Economía colaborativa y nuevos hábitos de movilidad

El desembarco de BlaBlaCar también vuelve a poner en escena el crecimiento de la economía colaborativa aplicada al transporte. En este caso, el activo subutilizado son los asientos vacíos de los autos particulares, que pasan a convertirse en una herramienta para reducir costos y emisiones al mismo tiempo.

En la Argentina ya existían antecedentes vinculados a esta lógica. Uno de los casos más conocidos es Carpoolear, la plataforma impulsada por la asociación civil STS Rosario, que promueve viajes compartidos urbanos y de media distancia bajo un esquema colaborativo y sin fines de lucro.

“Podemos ahorrar pesos, pasarla mejor en el viaje, conocer gente y cuidar el medio ambiente, ya que cuando dos conductores viajan en solo un auto, quedando el otro guardado, se genera un impacto positivo sobre el medio ambiente”, remarcan desde la iniciativa argentina.

BlaBlaCar buscará ahora consolidar una comunidad local antes de avanzar con la monetización. Según explicó la directora global de comunicación de la empresa, Itziar García Sagarzazu, inicialmente la plataforma funcionará sin cargos adicionales para los usuarios mientras evalúa el nivel de adopción del mercado argentino.

La construcción de confianza aparece además como uno de los principales desafíos del modelo. Para reducir riesgos, la compañía implementó sistemas de validación de identidad, perfiles verificados, calificaciones públicas y mecanismos de moderación de usuarios.

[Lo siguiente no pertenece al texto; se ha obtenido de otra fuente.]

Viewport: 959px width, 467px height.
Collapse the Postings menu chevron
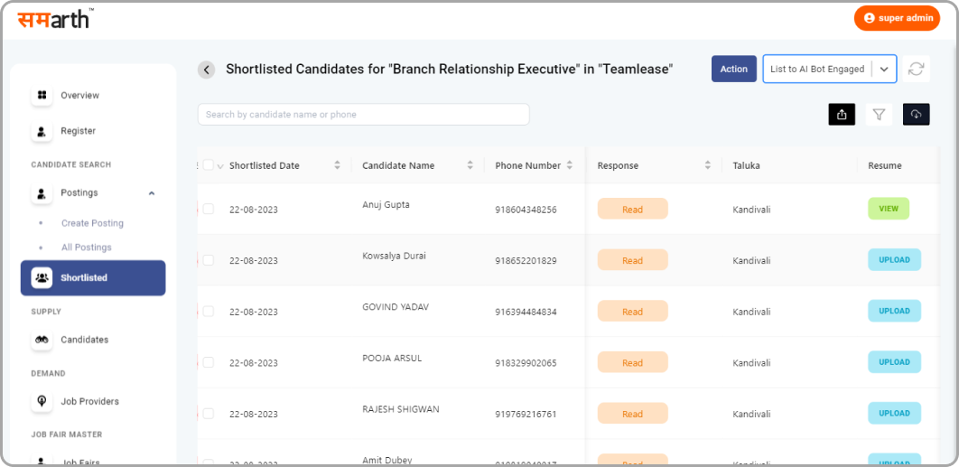[151, 193]
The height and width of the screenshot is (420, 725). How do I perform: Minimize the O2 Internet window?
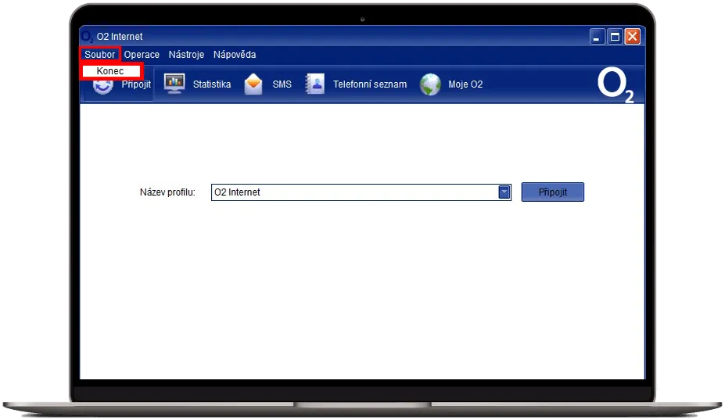click(x=598, y=37)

En paralelo, la empresa apuesta a que la combinación entre crisis económica, altos costos de movilidad y creciente preocupación ambiental permita acelerar la adopción del carpooling en la región. Bajo esa lógica, Argentina aparece hoy como uno de los mercados con mayor potencial de expansión para este tipo de plataformas de movilidad compartida.